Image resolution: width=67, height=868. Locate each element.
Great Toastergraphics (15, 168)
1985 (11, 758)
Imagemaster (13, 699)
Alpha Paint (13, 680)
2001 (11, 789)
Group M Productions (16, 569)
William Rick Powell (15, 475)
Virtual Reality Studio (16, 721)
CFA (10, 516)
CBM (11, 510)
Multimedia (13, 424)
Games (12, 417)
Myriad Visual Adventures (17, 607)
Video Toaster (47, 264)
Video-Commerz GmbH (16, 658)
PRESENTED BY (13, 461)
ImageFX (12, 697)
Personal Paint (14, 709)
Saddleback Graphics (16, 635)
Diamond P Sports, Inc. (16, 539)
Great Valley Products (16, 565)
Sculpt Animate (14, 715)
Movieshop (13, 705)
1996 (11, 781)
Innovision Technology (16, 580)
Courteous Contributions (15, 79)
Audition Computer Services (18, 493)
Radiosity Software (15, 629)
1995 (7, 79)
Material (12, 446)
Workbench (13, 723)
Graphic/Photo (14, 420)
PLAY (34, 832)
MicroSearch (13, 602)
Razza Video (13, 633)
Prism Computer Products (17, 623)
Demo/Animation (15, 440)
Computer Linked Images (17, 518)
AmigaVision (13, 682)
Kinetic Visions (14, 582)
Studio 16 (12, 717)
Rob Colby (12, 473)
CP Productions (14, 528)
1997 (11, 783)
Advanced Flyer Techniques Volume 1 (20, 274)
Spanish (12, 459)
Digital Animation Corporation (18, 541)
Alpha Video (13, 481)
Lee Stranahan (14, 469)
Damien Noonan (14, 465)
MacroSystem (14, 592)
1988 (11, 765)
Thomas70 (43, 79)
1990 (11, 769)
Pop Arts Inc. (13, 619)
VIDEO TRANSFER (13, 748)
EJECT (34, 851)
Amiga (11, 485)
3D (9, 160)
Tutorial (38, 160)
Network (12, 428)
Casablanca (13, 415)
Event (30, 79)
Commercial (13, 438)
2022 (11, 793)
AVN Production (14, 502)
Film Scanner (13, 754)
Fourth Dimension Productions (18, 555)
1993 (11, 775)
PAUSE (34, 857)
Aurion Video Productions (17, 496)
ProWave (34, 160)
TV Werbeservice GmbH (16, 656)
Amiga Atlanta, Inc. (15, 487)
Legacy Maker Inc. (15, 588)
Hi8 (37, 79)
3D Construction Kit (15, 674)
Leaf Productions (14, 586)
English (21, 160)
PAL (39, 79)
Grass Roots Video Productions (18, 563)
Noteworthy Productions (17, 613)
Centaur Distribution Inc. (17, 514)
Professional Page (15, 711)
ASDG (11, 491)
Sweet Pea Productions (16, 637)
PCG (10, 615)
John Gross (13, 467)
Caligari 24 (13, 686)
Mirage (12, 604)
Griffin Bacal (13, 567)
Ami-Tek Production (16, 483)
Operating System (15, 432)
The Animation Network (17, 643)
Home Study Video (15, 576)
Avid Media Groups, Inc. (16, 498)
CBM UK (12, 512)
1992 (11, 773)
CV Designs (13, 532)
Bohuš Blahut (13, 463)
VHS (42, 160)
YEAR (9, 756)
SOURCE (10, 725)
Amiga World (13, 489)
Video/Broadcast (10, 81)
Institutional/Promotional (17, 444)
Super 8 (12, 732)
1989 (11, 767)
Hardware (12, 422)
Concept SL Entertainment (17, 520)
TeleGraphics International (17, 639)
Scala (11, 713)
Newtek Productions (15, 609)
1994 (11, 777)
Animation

==*==

## INSTRUCTIONS TO FOLLOW
Take the part of the records that opens with the line containing "Hi8 (37, 79)" and closes at the end of the records. Switch "Productions" to "Studios" there, and write out only those lines with everything else unchanged.

## EXERCISE SOLUTION
Hi8 (37, 79)
3D Construction Kit (15, 674)
Leaf Studios (14, 586)
English (21, 160)
PAL (39, 79)
Grass Roots Video Studios (18, 563)
Noteworthy Studios (17, 613)
Centaur Distribution Inc. (17, 514)
Professional Page (15, 711)
ASDG (11, 491)
Sweet Pea Studios (16, 637)
PCG (10, 615)
John Gross (13, 467)
Caligari 24 (13, 686)
Mirage (12, 604)
Griffin Bacal (13, 567)
Ami-Tek Production (16, 483)
Operating System (15, 432)
The Animation Network (17, 643)
Home Study Video (15, 576)
Avid Media Groups, Inc. (16, 498)
CBM UK (12, 512)
1992 (11, 773)
CV Designs (13, 532)
Bohuš Blahut (13, 463)
VHS (42, 160)
YEAR (9, 756)
SOURCE (10, 725)
Amiga World (13, 489)
Video/Broadcast (10, 81)
Institutional/Promotional (17, 444)
Super 8 (12, 732)
1989 (11, 767)
Hardware (12, 422)
Concept SL Entertainment (17, 520)
TeleGraphics International (17, 639)
Scala (11, 713)
Newtek Studios (15, 609)
1994 (11, 777)
Animation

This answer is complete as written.